100713
Birthdays In Ancient Ruins
word: Oxygen / Letter: n
1.
We left Marsailles for the Festival at Avignon
There was an industrial clothes drier; four men
who performed marvelously on stage before lights
pissed simultaneously on a wedding dress in a hope chest –
then the artist called Chlorine Just Chlorine came
out dressed as a 1950s housewife, smiled,
put the dress in that great washing machine
(with “Pere” written on it). [Oh yes, it came out all red.]
For 48 hours it was a fine birthday,
the sincere caress and kiss now as common as oxygen
on Mars. The years now doubled in length
are robbed of the seasons, all holidays de-mystified by the love-hating
anthropologists,with their cruel discipline and obsession
with leather flagellation for new lives of the new saints.
2.
Except for the full set of Lives of the Saints
and the dust, the upper shelf is empty.
And despite the whip and harness
I would still welcome those dreams
into the dark, sometimes of toronadoes
and others, slow and laborious, of high perilous
ladders of silk and wire, like old corsets,
to dreaming wooden attic chambers, —
yes, you might say, naturally, too empty.

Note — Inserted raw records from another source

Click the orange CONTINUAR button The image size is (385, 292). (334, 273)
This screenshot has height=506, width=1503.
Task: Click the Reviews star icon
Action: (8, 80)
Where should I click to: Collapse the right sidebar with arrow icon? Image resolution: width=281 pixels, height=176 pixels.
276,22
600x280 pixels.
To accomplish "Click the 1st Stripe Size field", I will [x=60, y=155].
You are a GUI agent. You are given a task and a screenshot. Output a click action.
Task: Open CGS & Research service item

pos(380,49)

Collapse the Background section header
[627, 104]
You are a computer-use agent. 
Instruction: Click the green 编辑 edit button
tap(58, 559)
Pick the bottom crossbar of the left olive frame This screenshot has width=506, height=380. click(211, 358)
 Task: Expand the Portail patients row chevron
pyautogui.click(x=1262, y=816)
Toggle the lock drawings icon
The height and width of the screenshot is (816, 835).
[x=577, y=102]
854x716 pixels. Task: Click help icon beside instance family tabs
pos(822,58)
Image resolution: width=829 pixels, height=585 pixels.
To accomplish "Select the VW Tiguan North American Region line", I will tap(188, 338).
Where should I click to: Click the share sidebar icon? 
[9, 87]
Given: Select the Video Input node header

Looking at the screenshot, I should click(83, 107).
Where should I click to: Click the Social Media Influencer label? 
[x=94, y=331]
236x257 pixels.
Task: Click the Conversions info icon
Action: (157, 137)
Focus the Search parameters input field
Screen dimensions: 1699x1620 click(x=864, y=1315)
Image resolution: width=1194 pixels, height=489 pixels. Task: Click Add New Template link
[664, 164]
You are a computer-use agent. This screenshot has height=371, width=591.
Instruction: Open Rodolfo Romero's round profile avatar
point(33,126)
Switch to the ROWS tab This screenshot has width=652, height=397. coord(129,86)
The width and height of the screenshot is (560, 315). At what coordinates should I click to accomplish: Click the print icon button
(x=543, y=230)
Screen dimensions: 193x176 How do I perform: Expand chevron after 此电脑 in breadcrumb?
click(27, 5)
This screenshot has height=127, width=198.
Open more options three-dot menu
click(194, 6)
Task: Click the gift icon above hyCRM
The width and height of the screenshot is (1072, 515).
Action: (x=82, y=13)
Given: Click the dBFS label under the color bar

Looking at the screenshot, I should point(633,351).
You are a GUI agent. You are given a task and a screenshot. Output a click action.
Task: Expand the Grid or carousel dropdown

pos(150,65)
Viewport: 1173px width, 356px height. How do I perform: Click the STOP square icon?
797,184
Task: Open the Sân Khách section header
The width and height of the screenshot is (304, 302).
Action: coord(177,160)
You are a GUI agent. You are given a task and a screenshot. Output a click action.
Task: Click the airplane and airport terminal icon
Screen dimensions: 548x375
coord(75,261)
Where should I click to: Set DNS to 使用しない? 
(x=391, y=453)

Then what of the spiders and mildew
and liquor bottles behind the Hagiographa?
Even Shakespeare remember fell so,
dead drunk to bed, in a provincial town,
dead regretting another birthday.
7/13/10
Michael Dennison is a poet living currently in North Lebanon, near Tripoli, teaching creative writing and English literature at the University of Balamand. Previously, he taught for several years at the American University of Beirut. He has published poems in several journals including Cleaver, Rusted Radishes, Drunken Boat, International Poetry Review, Weave, Frank, Van Gogh’s Ear, and Slab. In 2010 he published a limited edition book with photographic art titled Hamra Noir, a selection of Beirut poems.